It happens…
You’re under a time crunch to deliver data for a business project, and a few duplicates catch your eye. What now?
Luckily, Excel provides tools to dedupe data in a pinch.
WAIT!! Before you click that Remove Duplicates button, and before you delete any records, follow these critical steps:
Step 1: Make a copy of your data first!
Step 2: Standardize your data fields
Step 3: SORT your file
Step 4: View your duplicates!
Step 5: Choose the correct fields
(If this is overwhelming - we are a phone call away 877-236-9155)
Step 1: Make a copy of your data first!
It goes without saying, but we're saying it anyway:
Take that 1 minute to click FILE --> SAVE AS and make a copy. You will thank yourself (and us) later.

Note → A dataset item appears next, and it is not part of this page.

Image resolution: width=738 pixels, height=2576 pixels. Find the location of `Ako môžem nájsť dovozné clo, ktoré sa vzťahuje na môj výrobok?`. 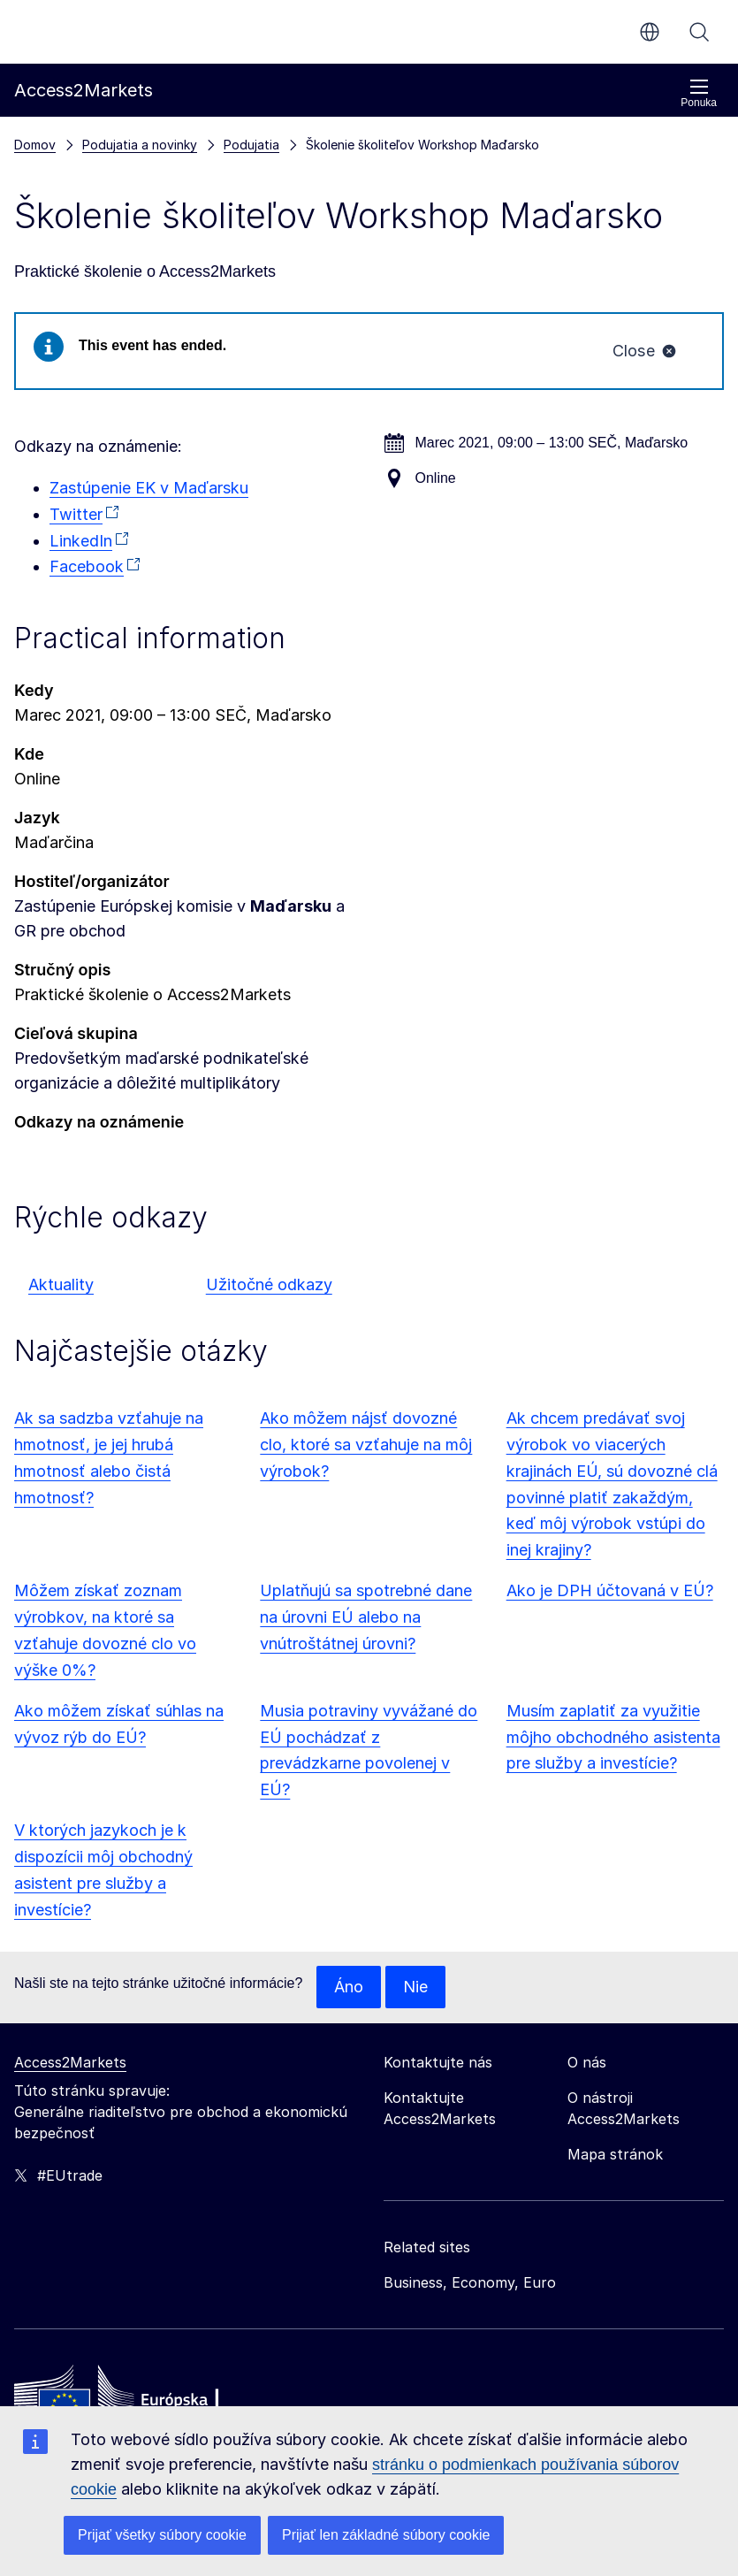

Step 2: Standardize your data fields
The Remove Duplicates functionality in Excel uses EXACT matches. This is very different than what a human eye will recognize as duplicates.
Here are the steps for standardizing the most common fields:
1. Standardizing Addresses:
Utilize CASS standardization or even better, NCOA. (Need help processing CASS or NCOA?) Attempting to fix a mixture of Address1 and Address2 without a postal solution requires a complex formula and may still result in inconsistencies.
2. Standardizing Split Names:
Names have become more creative over the years, making it nearly impossible to 'standardize' a person's name. Tom may not like to be called Thomas; maybe it is Tomas, or maybe it really is just Tom. Incorrectly modifying a person's name can be insulting.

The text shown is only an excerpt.